One handy trait to sweet potatoes is that, unless they have a disease or pest issue, they can continue in the ground from the time they are planted to the first freeze of the season. This makes knowing “when” to harvest them exceptionally easy, because all that needs done is to watch the weather report. Knowing that the roots are extremely tender and will not respond well to frost, you will want to get them out of the ground before this event happens.
While the size of a sweet potato does not affect the quality or taste of it, there is also the option to harvest your roots sooner if you are aiming for a smaller to mid-size crop –football-sized harvests may not have the most uses in the kitchen. In this case, you should know timing-wise that mid-September to mid-October is your window for harvest, and the only true “tell” is to either dig a plant up and check the size or to look at the size of mound forming at the base of your vines.
Harvesting, aim to either remove the vines or pull them back, so to have a visual of the digging area. Then, using a pitchfork, dig the plants up beginning from the perimeter of your plant mound and working your way inward. Like Irish potatoes, sweet potatoes will primarily form in clumps at the center of the plant, but they should be dug gingerly so to not stab through your harvest or rip the skin of the potatoes.
Out of the ground, know that your sweet potatoes will require a “curing” time to set a skin suitable for storage and to develop better favor. Contrary to Irish potatoes, sweet potatoes prefer warm storage and will decay in the cold.

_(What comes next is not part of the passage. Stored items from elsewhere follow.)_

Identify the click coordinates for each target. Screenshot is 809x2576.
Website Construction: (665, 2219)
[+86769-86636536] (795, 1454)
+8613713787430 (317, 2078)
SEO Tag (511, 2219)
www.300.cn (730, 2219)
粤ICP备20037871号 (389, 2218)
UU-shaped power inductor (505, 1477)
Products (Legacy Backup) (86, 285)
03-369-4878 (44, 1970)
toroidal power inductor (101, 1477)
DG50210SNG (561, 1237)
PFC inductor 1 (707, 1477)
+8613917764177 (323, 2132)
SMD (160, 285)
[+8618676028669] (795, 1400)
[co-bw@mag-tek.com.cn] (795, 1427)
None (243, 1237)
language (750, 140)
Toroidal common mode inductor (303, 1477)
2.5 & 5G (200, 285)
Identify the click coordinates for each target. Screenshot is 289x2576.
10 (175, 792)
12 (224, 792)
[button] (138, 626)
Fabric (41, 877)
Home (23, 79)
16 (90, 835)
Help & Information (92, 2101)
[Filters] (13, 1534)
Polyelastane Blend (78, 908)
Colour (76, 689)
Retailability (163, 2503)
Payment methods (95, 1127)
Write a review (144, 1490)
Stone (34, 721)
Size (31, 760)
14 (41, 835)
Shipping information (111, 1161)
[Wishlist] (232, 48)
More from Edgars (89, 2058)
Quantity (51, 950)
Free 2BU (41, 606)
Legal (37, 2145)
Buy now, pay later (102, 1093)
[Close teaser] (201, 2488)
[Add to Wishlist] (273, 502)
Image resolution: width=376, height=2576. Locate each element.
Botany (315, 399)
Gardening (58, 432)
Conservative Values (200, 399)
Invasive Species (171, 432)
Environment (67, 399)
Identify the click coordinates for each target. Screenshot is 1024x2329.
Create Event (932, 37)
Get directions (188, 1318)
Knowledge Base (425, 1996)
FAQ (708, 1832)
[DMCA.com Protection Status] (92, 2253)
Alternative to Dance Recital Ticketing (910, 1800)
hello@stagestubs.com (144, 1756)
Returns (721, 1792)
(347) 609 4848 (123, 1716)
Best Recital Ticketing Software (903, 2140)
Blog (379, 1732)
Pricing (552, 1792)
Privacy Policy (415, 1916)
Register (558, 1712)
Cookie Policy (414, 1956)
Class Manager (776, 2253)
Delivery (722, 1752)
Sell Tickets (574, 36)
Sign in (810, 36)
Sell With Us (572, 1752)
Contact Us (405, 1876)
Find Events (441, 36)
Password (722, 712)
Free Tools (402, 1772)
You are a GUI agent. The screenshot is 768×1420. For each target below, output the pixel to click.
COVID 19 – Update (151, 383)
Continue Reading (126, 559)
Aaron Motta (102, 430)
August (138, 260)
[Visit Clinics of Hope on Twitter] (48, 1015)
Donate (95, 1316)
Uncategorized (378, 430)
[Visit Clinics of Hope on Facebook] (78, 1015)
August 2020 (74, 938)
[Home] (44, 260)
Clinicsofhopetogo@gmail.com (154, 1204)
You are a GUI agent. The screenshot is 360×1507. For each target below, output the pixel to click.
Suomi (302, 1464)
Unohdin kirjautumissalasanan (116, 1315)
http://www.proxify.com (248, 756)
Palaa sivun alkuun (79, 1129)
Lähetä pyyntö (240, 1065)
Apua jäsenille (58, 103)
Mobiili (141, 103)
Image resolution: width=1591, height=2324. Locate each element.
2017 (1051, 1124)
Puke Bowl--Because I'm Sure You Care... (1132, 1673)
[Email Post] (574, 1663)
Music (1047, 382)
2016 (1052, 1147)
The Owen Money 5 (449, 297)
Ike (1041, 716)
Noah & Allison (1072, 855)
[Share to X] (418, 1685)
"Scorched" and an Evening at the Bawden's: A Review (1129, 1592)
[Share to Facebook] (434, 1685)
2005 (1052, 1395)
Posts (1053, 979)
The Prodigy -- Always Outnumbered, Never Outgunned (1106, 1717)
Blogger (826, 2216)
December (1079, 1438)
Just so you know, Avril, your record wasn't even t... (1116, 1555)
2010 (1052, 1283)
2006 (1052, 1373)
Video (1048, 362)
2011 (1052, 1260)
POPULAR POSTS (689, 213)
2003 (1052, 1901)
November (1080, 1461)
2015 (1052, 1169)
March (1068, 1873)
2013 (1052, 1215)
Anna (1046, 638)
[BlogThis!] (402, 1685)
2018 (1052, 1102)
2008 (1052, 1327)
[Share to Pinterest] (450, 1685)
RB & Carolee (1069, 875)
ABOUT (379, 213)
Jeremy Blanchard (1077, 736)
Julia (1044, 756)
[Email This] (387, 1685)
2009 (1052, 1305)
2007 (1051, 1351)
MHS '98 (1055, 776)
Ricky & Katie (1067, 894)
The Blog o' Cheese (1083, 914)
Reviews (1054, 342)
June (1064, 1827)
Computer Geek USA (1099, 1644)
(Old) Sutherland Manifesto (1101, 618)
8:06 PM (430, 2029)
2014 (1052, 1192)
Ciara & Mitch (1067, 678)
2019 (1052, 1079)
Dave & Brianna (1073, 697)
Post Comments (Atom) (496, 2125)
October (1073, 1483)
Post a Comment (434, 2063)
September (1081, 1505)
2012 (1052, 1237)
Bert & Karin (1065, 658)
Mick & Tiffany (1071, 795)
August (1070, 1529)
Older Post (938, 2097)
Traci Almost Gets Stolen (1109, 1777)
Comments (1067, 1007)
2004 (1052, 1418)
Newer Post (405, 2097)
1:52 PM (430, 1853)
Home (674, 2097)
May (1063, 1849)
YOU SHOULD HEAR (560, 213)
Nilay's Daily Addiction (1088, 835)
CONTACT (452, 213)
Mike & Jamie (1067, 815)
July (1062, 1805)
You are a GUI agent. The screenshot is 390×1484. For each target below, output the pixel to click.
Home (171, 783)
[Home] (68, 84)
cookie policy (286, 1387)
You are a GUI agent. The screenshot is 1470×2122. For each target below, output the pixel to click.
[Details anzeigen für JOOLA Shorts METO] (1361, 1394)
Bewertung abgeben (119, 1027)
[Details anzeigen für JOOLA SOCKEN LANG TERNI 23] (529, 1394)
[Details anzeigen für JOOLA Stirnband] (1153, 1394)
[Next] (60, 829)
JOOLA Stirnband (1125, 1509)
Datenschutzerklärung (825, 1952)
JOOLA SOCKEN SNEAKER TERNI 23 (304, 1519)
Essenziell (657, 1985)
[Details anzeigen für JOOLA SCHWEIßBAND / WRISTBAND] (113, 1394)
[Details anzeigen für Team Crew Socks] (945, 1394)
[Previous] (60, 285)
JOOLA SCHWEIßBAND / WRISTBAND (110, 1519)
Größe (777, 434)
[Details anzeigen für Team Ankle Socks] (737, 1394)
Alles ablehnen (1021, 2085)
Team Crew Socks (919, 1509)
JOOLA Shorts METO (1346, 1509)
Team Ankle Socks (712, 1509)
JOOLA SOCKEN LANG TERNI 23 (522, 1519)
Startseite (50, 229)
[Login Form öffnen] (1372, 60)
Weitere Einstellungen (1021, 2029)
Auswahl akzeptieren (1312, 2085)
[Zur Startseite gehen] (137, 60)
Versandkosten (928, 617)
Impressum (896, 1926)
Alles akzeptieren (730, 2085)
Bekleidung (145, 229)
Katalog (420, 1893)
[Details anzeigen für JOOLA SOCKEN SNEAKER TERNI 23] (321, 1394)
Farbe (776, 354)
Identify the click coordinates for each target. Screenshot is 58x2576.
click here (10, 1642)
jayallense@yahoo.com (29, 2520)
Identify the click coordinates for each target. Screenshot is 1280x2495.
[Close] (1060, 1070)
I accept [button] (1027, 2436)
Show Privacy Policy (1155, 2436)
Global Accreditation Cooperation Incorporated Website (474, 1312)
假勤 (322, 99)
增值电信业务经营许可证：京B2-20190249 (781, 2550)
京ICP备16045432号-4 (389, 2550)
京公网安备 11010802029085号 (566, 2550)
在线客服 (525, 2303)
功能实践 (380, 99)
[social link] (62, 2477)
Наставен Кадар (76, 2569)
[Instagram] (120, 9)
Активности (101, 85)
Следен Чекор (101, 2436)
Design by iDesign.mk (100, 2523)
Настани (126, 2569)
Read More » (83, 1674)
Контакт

So, to cure, have your harvest stored in a ventilating container like a cardboard box in a warm and humid environment for up to two weeks.
Ideally, the curing area will be 85-90 degrees Fahrenheit, with high humidity. If, however, you don’t have the means to curate these very specific conditions, a warm shed or garage, or outside in the shade, can also suffice. Given that sweet potatoes have a delicate skin to them as well, it may be best to avoid washing dirt from the crop until after curing. If you do wash the crop straight away, be sure to dry it thoroughly so to prevent mold or rot.
Also, yes, the roots of your ornamental sweet potato vine are technically edible –they just probably won’t taste that good. These varieties have been bred specifically for their ornamental traits and not their flavor. Nevertheless, their curing remains necessary.